2. Suzuki Reaction
It is an organic reaction, classified as a cross-coupling reaction, where the
coupling partners are a boronic acid and an organohalide. The catalyst being
used is a palladium complex.
• The Suzuki Reaction is an important type of coupling reaction, a designation
that encompasses a variety of processes that combine (or “couple”) two
hydrocarbon fragments with the aid of a catalyst.
• The reaction can conjoin a variety of aryl halides and alkenyl
halides with alkenyl boranes and aryl boronic acids.
• Commonly referred to as the Suzuki cross-coupling
• An important method of synthesizing many styrene, alkenes, and biphenyls.
3. Akira Suzuki
Japanese chemist
Nobel Prize in 2010
first published the Suzuki reaction, the organic reaction of an aryl- or
vinyl-boronic acid with an aryl- or vinyl-halide catalyzed by a
palladium complex, Reported in 1979 by Akira Suzuki and N. Miyaura.

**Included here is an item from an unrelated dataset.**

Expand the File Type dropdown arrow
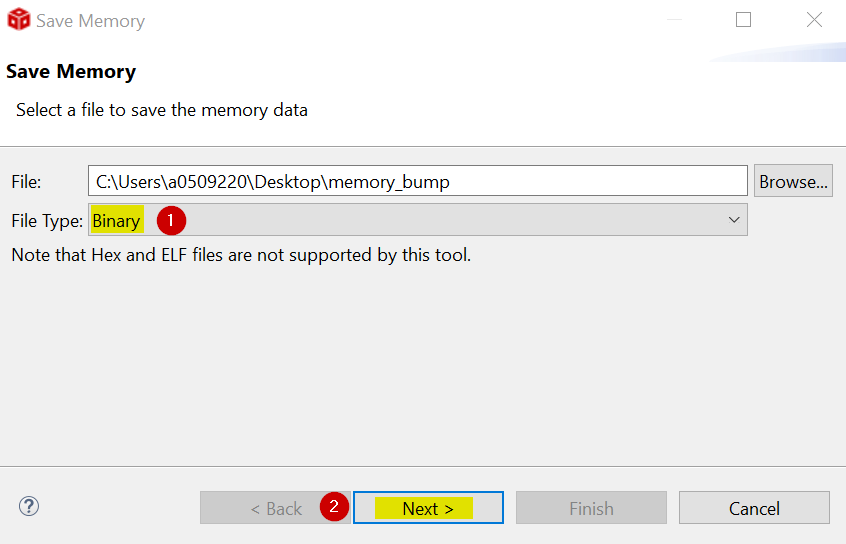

4. Mechanism of Suzuki Reaction
• Palladium catalyzed cross-coupling reactions, between an organic
halide and an organometallic reagent, that forge carbon-carbon bonds
constitute one of the central pillars of modern-day organic synthesis.

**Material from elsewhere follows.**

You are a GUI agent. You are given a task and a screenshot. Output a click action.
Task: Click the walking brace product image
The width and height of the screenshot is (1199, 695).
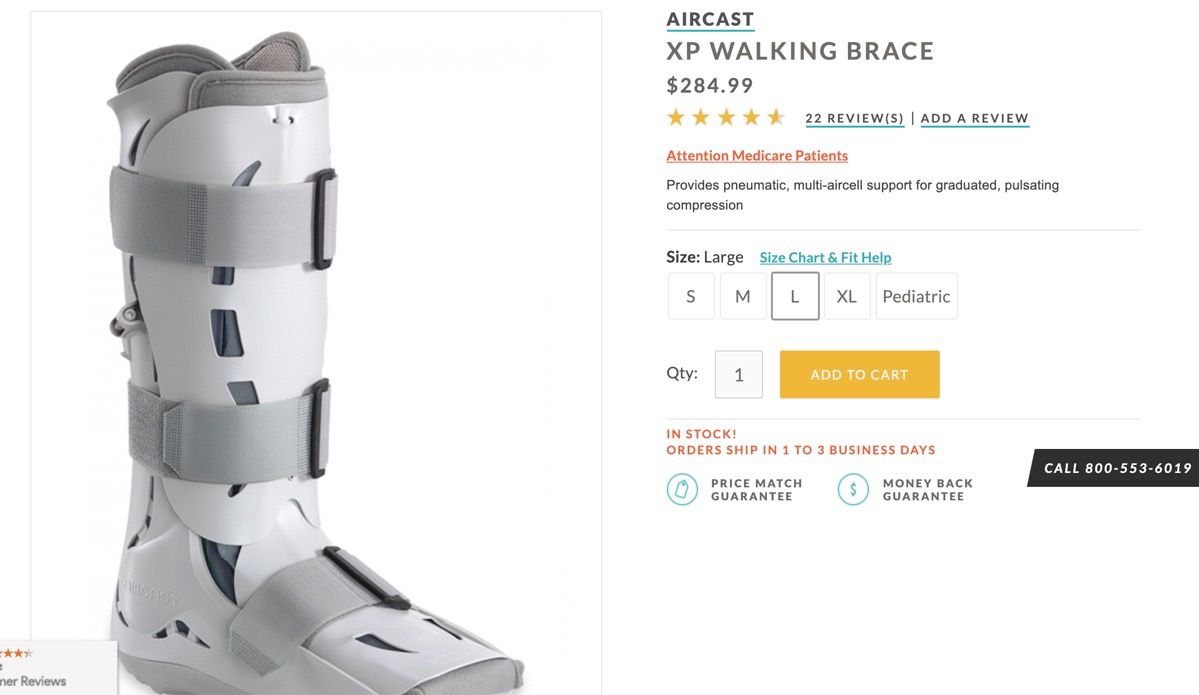[315, 350]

• Three sequential mechanistic events define the general catalytic cycle
1. oxidative addition of the organic halide to palladium (0) to form a
palladium (II) complex
• 2. trans metalation i.e. transfer of the organic portion of the
organometallic reagent to the palladium (II) center.
• 3. reductive elimination to form the new carbon-carbon bond and
regenerate palladium (0) catalyst.
6. Oxidative Addition
• The rate determining step of the catalytic cycle
• Couples the palladium catalyst to the alkyl halide which gives rise to
the organopalladium complex
• The complex is initially in the cis conformation but isomerizes to the
trans conformation
• Stereochemistry with vinyl halides are retained but inversion of
stereochemistry occurs with allylic or benzylic halide
7. Trans metalation
The role of base is to activate the boron-containing reagent, and
facilitate the formation of R1PdOR from R1Pd-X.

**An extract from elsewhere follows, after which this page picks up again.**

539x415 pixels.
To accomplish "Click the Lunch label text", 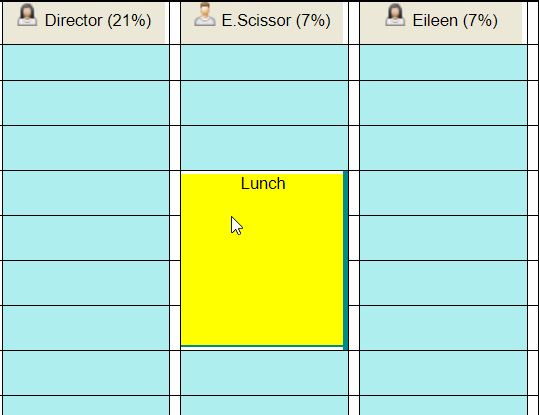I will pyautogui.click(x=263, y=184).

Reaction does not occur in the absence of base.
8. Reductive Elimination
This final step gives the desired product and it also regenerates the
palladium catalyst so that it can participate again in the catalytic cycle
(I.e. making more products).
Require the complex to revert to the cis conformation before reductive
elimination can occur
9. Merits
Mild Reaction Conditions
Availability of common boronic acids
Inorganic by-products are easily removed from reaction
mixture.
Stereoselective
Less toxic than other competitive methods, (ie. Boronic
acids are environmentally safer and less toxic than
organostannanes)
Reaction will take place in the presence of other
functional groups (ie. protecting group is not always
necessary)
Relatively cheap reagents, easy to prepare, and GREEN!